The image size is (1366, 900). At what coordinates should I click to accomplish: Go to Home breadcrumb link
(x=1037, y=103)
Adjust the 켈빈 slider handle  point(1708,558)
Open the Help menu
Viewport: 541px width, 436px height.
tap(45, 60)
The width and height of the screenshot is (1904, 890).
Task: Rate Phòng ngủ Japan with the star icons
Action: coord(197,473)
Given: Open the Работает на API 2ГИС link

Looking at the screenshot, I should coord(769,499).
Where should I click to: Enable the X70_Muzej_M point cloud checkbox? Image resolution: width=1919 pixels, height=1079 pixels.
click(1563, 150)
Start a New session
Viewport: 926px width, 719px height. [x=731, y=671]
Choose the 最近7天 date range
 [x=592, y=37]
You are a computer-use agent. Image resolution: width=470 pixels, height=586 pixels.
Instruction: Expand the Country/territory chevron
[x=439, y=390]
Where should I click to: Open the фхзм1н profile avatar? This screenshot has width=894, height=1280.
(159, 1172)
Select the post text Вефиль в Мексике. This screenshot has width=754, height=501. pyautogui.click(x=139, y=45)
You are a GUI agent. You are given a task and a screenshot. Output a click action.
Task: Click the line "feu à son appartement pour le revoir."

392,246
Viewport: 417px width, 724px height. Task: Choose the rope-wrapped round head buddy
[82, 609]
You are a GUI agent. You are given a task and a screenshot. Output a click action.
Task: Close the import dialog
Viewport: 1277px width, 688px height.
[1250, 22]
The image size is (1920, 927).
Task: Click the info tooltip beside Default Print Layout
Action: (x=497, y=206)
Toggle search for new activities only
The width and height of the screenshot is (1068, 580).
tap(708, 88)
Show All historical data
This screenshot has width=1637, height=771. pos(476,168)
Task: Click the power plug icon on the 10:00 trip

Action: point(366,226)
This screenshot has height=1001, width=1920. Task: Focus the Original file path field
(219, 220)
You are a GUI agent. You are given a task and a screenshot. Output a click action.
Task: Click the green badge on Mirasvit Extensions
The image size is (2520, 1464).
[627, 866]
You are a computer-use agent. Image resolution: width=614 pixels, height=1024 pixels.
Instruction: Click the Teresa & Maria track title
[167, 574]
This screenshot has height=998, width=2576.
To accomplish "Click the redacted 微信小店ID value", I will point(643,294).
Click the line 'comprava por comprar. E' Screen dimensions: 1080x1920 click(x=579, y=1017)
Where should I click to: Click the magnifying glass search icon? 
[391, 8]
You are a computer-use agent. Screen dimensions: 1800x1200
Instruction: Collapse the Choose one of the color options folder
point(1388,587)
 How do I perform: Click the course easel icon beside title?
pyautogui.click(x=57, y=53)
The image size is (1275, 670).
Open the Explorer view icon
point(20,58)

_TASK DIRECTIONS:_ Rewrite the entries from the one whose line contains "Where should I click to: Open" through the one whose line contains "Action: point(366,226)", with "import dialog" swapped for "export dialog" and everything else left unchanged.

_TASK RESULT:_
Where should I click to: Open the фхзм1н profile avatar? This screenshot has width=894, height=1280.
(159, 1172)
Select the post text Вефиль в Мексике. This screenshot has width=754, height=501. pyautogui.click(x=139, y=45)
You are a GUI agent. You are given a task and a screenshot. Output a click action.
Task: Click the line "feu à son appartement pour le revoir."

392,246
Viewport: 417px width, 724px height. Task: Choose the rope-wrapped round head buddy
[82, 609]
You are a GUI agent. You are given a task and a screenshot. Output a click action.
Task: Close the export dialog
Viewport: 1277px width, 688px height.
[1250, 22]
The image size is (1920, 927).
Task: Click the info tooltip beside Default Print Layout
Action: (x=497, y=206)
Toggle search for new activities only
The width and height of the screenshot is (1068, 580).
tap(708, 88)
Show All historical data
This screenshot has width=1637, height=771. pos(476,168)
Task: Click the power plug icon on the 10:00 trip

Action: point(366,226)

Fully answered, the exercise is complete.